EXERCISE OBJECTIVE - This exercise asks for a copy of each line in the records below with the word "green" in it.

DATASET RECORDS -
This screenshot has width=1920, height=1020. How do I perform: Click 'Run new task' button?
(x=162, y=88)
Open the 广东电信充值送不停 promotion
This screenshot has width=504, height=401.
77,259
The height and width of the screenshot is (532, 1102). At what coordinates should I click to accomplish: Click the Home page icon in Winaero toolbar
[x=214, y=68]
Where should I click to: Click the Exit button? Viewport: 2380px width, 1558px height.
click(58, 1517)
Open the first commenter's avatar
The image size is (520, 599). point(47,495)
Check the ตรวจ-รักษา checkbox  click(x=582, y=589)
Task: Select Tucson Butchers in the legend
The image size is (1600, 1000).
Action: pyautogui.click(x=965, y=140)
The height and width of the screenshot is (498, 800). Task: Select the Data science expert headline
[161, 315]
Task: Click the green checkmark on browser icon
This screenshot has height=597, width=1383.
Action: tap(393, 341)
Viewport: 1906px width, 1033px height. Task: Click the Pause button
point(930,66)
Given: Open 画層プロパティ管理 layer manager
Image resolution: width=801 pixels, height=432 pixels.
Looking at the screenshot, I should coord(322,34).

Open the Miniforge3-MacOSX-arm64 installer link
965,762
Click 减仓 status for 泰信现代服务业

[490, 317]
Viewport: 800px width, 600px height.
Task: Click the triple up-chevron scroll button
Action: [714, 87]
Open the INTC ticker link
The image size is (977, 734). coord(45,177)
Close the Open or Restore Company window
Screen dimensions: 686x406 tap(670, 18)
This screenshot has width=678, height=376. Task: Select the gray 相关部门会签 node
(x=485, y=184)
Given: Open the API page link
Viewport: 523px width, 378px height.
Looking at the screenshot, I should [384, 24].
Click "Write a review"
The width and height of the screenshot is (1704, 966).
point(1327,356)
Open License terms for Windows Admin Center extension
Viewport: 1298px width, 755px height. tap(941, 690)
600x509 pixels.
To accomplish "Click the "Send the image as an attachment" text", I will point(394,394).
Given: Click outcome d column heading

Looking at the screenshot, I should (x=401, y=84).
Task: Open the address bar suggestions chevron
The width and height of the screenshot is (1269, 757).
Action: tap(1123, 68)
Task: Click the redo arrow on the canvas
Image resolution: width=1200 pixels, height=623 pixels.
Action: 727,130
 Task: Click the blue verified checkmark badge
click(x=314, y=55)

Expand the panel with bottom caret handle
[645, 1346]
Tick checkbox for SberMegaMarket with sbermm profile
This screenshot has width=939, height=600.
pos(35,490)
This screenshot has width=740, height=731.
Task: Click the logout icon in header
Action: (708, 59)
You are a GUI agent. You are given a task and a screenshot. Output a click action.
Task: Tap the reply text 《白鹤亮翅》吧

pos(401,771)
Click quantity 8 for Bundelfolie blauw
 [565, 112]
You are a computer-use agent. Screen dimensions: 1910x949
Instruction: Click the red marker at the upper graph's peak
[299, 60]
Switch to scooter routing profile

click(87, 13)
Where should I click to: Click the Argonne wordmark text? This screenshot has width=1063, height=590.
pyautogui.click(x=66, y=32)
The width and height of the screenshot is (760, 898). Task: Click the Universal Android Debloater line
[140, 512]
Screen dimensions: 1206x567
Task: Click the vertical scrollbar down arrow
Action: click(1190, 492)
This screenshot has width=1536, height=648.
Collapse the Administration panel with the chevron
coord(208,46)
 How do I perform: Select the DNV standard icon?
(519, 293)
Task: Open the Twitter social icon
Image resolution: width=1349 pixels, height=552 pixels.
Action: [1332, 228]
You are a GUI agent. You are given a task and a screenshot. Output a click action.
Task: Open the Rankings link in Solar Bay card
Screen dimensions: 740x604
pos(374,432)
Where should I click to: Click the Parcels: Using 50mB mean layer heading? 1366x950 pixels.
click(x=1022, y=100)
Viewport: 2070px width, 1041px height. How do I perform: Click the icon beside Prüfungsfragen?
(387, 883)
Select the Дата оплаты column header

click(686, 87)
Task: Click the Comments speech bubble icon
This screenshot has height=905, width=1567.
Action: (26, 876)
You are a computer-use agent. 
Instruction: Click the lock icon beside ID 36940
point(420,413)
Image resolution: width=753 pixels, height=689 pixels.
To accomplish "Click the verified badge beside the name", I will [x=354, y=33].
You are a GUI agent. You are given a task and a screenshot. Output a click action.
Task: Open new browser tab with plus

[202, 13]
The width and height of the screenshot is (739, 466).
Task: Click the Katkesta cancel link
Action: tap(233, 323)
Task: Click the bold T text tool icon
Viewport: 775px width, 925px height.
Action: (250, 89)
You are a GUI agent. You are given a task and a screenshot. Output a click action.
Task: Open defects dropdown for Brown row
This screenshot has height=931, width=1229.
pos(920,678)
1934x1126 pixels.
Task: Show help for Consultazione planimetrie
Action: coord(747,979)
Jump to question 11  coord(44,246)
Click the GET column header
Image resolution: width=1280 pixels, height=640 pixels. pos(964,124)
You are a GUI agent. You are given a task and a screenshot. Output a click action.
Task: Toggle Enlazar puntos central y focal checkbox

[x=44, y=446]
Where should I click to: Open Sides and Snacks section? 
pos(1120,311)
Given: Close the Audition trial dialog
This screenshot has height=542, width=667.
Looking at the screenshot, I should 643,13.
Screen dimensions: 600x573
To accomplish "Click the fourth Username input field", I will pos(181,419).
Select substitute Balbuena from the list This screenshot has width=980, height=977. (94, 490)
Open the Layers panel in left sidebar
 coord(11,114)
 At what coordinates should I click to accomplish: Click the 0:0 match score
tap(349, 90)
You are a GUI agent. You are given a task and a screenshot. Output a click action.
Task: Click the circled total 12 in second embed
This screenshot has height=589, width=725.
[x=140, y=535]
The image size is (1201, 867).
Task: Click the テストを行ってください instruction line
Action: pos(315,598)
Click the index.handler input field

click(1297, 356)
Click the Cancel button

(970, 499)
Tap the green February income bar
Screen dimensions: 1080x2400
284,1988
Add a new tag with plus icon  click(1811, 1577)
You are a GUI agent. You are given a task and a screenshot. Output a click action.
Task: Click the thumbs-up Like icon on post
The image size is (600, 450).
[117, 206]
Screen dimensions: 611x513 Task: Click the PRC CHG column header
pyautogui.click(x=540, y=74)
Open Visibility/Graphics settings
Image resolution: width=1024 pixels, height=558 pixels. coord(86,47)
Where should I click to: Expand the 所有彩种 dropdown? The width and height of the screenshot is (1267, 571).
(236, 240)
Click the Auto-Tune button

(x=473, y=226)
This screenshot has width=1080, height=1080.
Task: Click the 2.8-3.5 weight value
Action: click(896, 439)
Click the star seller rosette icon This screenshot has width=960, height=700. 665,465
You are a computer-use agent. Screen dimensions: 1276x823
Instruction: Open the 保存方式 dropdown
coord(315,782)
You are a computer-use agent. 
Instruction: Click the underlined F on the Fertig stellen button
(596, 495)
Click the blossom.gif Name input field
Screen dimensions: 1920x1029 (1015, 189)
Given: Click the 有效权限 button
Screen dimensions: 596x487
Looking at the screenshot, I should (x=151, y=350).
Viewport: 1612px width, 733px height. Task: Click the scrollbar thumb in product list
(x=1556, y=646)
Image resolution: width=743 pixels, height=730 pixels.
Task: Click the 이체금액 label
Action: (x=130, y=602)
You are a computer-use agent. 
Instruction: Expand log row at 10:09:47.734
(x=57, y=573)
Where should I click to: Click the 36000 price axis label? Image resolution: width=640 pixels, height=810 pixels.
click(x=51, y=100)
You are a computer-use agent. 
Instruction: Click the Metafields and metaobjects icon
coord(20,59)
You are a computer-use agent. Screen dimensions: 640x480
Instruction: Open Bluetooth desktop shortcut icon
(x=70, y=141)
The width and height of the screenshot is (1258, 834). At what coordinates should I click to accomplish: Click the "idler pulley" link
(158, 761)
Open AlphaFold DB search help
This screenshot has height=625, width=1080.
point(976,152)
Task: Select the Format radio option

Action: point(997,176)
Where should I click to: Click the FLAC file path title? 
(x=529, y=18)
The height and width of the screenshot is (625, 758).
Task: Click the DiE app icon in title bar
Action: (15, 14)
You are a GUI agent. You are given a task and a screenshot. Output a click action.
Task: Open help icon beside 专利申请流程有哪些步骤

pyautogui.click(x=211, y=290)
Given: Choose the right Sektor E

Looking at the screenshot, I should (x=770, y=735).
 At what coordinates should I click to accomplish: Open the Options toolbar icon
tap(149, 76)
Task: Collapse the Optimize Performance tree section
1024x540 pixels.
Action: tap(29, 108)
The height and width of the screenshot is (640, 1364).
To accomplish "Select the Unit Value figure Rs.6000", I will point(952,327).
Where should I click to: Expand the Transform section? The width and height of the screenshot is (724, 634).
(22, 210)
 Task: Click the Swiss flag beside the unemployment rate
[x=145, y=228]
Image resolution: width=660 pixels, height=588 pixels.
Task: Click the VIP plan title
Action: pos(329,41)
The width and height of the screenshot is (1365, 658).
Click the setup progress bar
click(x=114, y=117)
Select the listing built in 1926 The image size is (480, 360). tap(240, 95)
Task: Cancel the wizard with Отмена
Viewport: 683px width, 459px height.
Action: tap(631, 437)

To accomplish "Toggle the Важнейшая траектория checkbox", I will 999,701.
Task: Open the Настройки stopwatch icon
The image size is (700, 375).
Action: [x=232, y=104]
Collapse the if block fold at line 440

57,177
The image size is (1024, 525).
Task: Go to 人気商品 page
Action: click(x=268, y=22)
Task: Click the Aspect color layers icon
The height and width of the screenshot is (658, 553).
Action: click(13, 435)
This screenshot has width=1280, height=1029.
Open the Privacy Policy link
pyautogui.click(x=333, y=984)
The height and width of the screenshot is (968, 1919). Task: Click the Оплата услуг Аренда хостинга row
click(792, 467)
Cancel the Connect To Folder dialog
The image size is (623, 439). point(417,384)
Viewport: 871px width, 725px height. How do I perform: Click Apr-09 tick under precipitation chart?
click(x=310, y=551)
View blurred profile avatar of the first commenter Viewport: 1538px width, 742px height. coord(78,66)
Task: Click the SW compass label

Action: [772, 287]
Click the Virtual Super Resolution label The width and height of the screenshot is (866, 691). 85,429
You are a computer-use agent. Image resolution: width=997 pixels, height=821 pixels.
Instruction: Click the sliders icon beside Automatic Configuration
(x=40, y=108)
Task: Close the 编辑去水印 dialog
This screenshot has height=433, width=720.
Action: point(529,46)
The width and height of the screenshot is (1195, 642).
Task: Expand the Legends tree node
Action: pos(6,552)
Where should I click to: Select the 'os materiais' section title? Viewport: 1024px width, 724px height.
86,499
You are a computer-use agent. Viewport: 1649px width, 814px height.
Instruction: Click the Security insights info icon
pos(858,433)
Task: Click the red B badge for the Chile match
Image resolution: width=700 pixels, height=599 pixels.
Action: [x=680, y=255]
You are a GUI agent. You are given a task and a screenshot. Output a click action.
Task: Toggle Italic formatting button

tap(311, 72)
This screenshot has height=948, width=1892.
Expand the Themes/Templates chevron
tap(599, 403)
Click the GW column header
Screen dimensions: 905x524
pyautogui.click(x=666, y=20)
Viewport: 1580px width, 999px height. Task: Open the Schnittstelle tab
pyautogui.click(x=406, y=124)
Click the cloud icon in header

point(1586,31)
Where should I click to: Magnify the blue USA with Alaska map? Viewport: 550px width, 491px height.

SOLUTION -
Task: Click the green checkmark on browser icon
Tap the green February income bar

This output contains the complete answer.